Será que os interesses dos animais serão levados a cabo quando entrarem em conflito com algum interesse humano, seja de origem política, econômica, social ou cultural (enquanto moda e vestuário, tradição alimentar ou “esportiva”, ritual ou cerimônia religiosa ou sacrificial, metodologia científica etc.)?
Para que muitas dessas atividades humanas não aconteçam, quando há animais envolvidos, é preciso que a ética postulada pelo veganismo seja considerada em primeiro lugar, sem concessões, dentro do contexto ideal que propomos, de respeito e preservação à integridade física e psíquica dos viventes não humanos.
De fato, isso não se faz sem atuação política e debate coletivo, na rua ou na Câmara e no Senado. Então, suspeito de que toda essa celeuma dentro do movimento veg é devido ao fato de partido A ou B querer ditar que o veganismo é mais condizente com a sua corrente ideológica.
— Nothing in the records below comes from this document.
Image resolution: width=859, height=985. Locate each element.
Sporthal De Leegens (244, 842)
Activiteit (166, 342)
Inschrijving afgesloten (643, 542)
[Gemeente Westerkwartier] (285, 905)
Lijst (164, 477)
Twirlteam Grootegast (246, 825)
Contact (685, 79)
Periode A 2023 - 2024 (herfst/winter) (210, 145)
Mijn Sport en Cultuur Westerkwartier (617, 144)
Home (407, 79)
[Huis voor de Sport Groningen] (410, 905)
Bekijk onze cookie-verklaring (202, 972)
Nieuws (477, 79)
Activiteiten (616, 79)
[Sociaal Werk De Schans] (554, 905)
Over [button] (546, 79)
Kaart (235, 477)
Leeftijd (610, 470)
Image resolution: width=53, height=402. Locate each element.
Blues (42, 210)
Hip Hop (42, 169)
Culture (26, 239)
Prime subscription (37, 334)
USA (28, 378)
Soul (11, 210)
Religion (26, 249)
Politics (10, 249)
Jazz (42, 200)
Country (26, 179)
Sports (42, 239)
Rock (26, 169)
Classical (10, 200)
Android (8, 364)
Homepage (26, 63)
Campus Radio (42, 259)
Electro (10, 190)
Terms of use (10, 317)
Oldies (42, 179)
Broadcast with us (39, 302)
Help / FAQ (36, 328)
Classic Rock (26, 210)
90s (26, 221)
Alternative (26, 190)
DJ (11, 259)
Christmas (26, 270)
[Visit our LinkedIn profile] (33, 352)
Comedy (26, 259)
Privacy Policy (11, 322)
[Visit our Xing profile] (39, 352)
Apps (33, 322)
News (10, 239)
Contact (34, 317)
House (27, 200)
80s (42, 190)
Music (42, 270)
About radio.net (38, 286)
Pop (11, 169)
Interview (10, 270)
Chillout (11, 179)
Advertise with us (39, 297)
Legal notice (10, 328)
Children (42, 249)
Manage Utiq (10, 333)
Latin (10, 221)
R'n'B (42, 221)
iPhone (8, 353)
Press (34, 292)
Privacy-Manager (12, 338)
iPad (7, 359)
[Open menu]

Pros animais pouco importa se a pessoa lulista ou bolsonarista, de esquerda ou de direita, preta ou branca; homem ou mulher (cis ou trans) gay ou alfa, prostituta ou freira, devota ou nietzschiana. Se esse humano é ativamente antiespecista e atua no intuito de defendê-los, é isso o que faz a diferença pra eles. O resto, pelo que vejo, é o pessoal mais preocupado em querer ter razão e defender o seu entendimento de veganismo nas redes sociais, e se o “outro” discordar, então tá errado, “eu” é que tô certo. Isso não é específico do veganismo, há em toda luta social por ética, justiça e direitos.
Talvez por que não um haja Partido Vegano Brasileiro? Faria sentido ter essa sigla?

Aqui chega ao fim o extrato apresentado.